> _Aim of the exercise_: The line containing "Maklumat lanjut. (1027, 610)" and every line after it to the end of the records: set those down exactly, without any pictures.

> _Records supplied_:
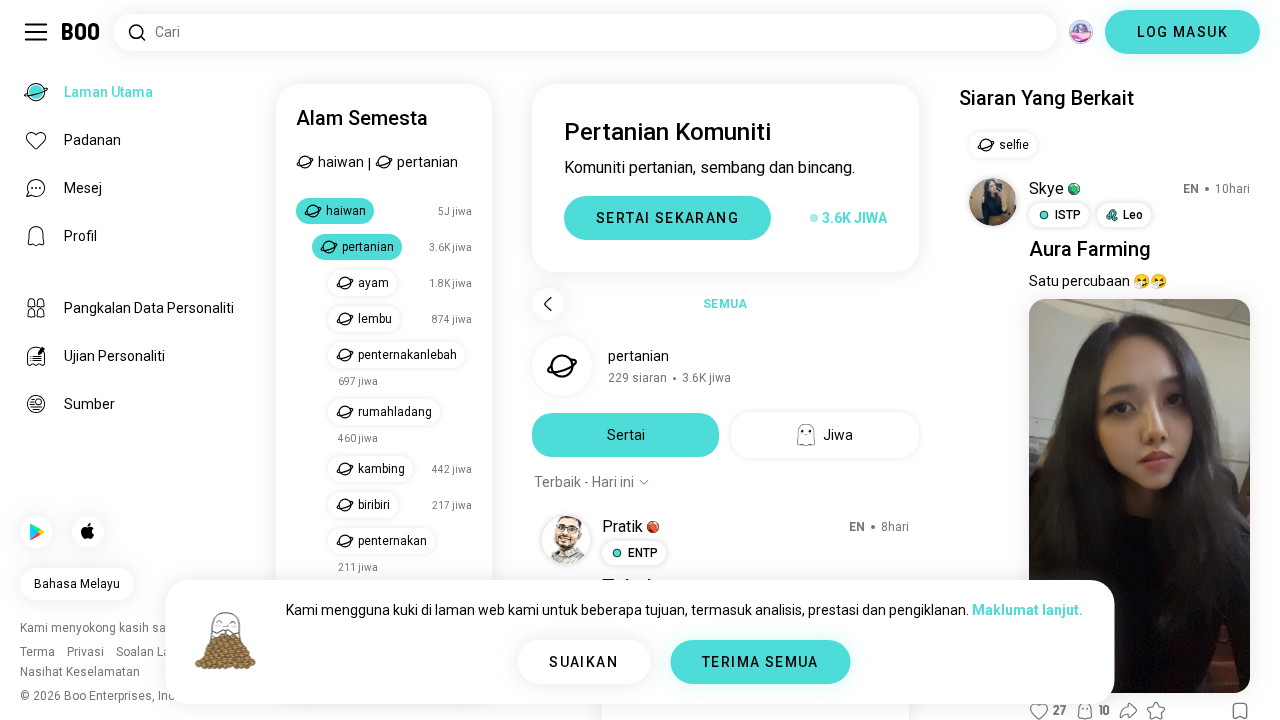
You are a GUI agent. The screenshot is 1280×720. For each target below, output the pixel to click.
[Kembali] (548, 304)
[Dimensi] (1081, 32)
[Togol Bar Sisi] (36, 32)
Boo (81, 32)
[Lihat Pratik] (566, 540)
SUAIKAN (583, 662)
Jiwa (838, 435)
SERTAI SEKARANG (667, 218)
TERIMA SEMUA (760, 662)
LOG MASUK (1182, 32)
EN (857, 527)
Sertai (626, 435)
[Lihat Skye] (993, 202)
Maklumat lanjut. (1027, 610)
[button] (653, 527)
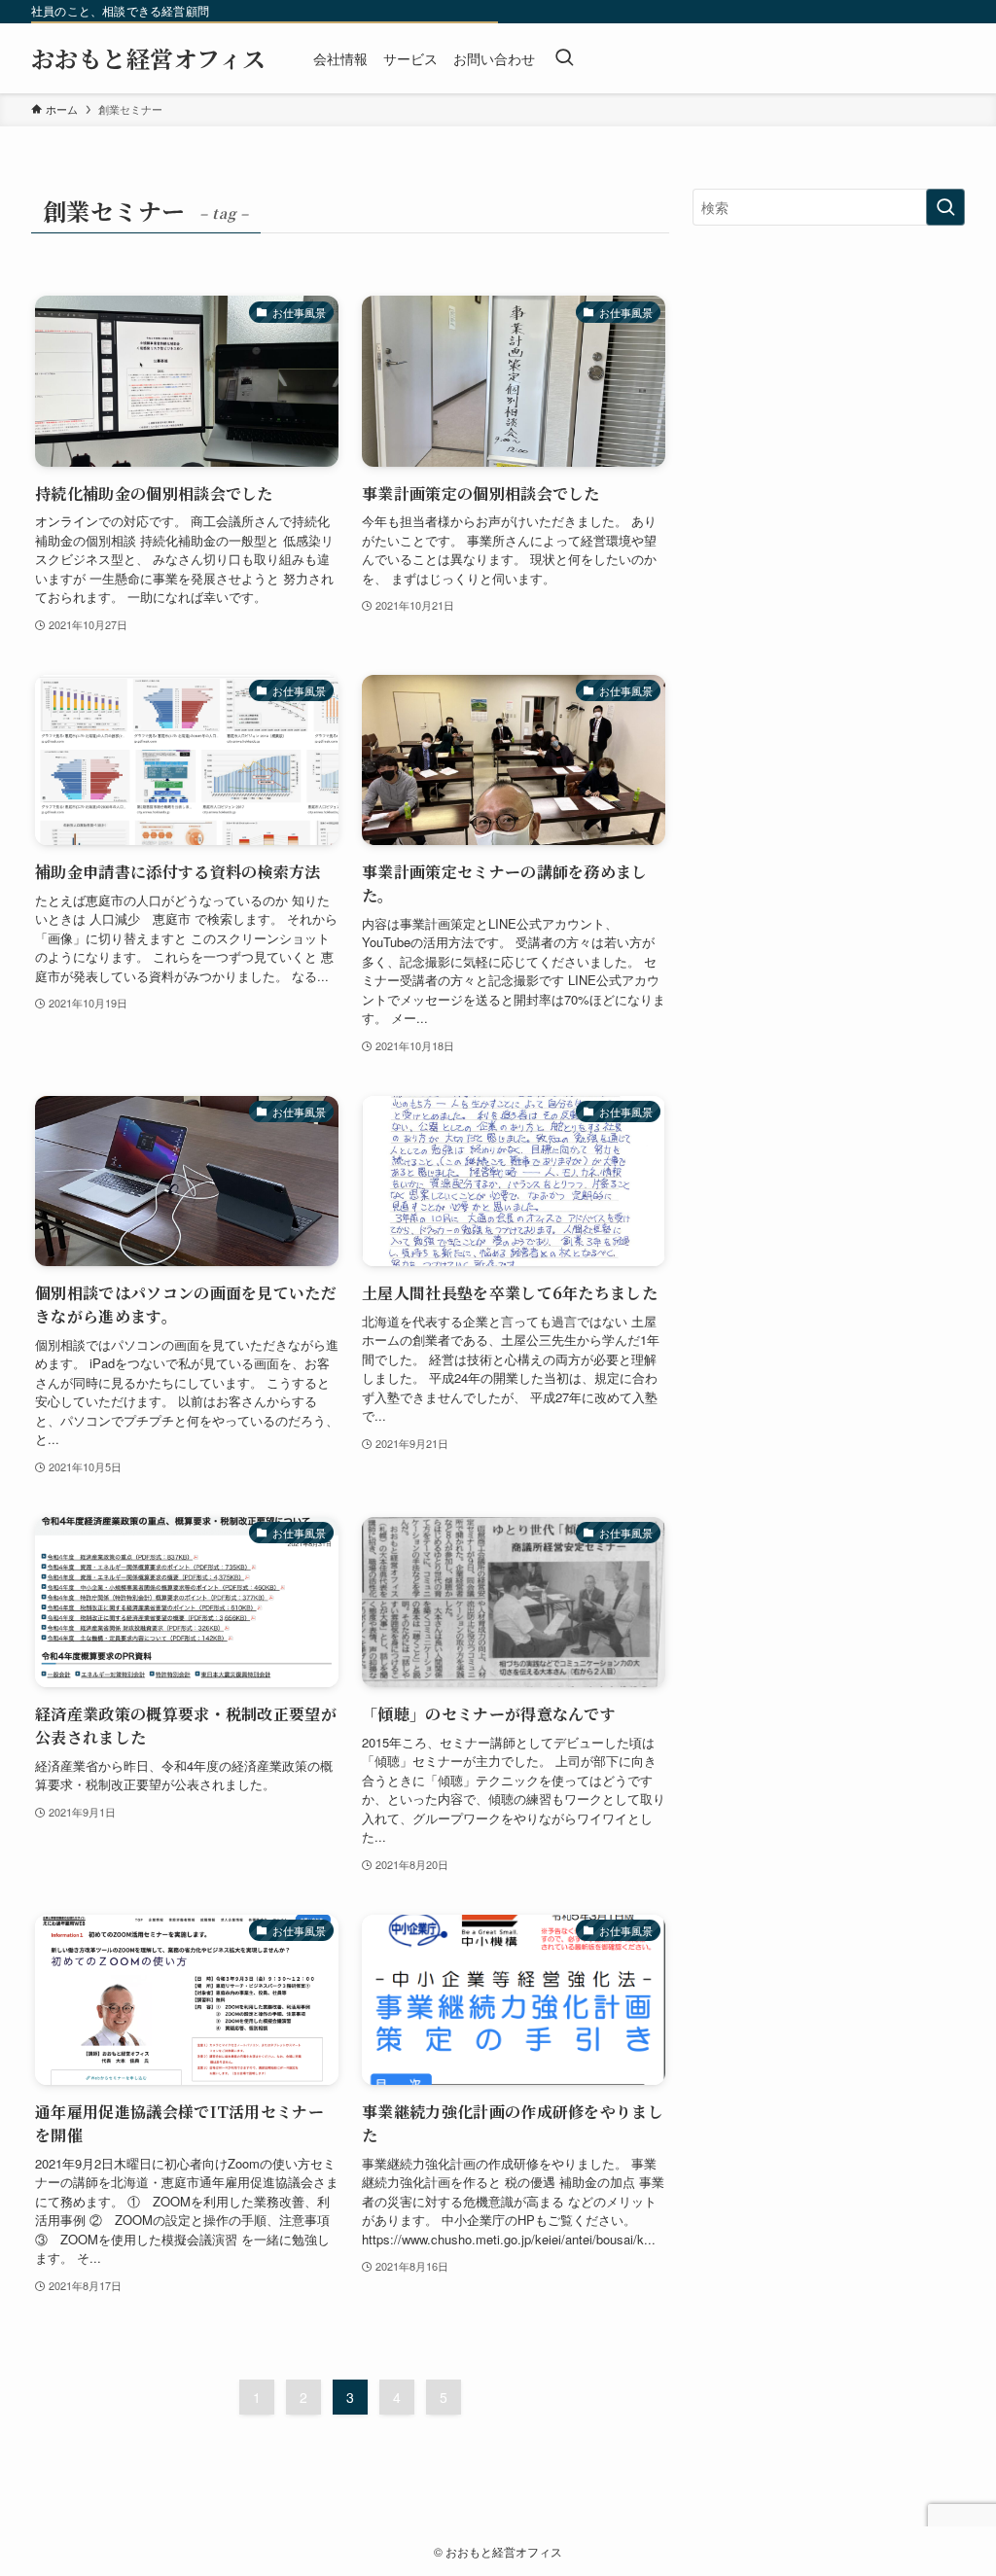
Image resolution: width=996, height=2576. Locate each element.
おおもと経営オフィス (149, 58)
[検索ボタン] (564, 58)
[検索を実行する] (945, 207)
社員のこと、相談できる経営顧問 (120, 11)
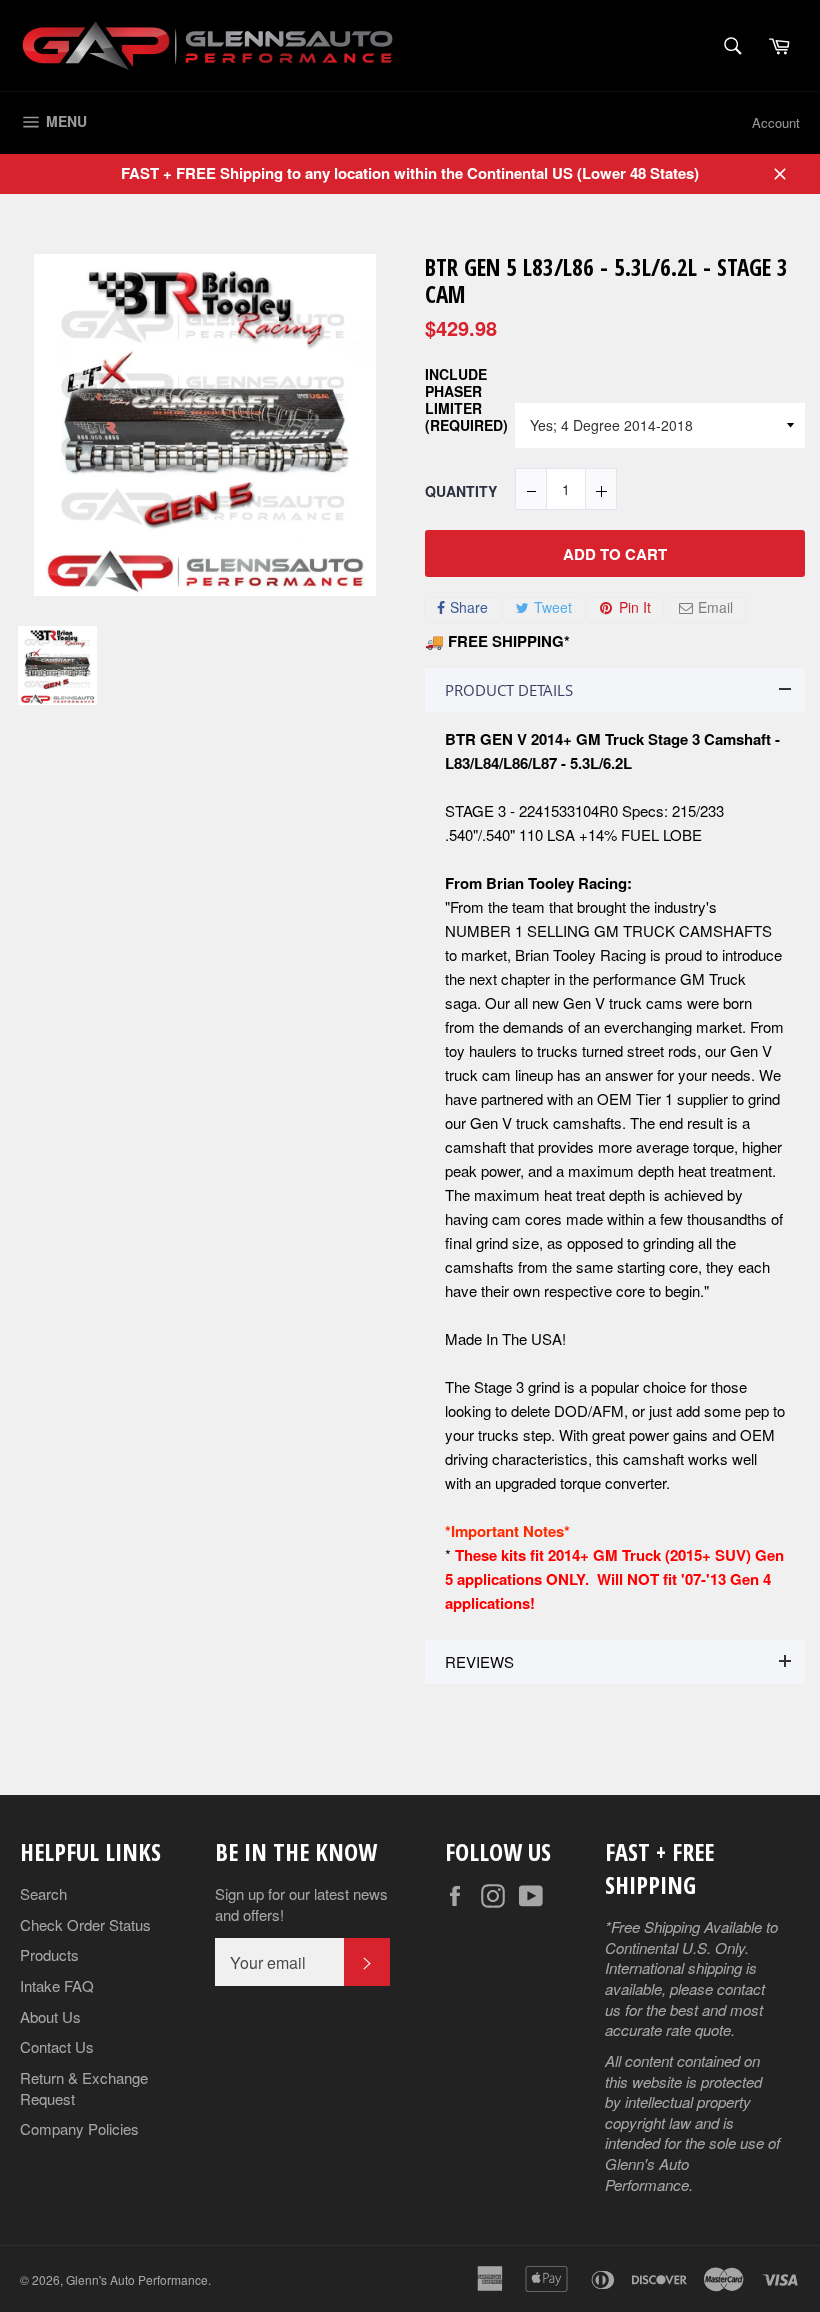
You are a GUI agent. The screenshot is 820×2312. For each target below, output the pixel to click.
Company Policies (79, 2128)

> _Result_:
Maklumat lanjut. (1027, 610)
[button] (653, 527)
Image resolution: width=996, height=2576. Locate each element.
おおもと経営オフィス (149, 58)
[検索ボタン] (564, 58)
[検索を実行する] (945, 207)
社員のこと、相談できる経営顧問 (120, 11)
You are a GUI agent. The screenshot is 820×2312. For each target below, output the pixel to click.
Company Policies (79, 2128)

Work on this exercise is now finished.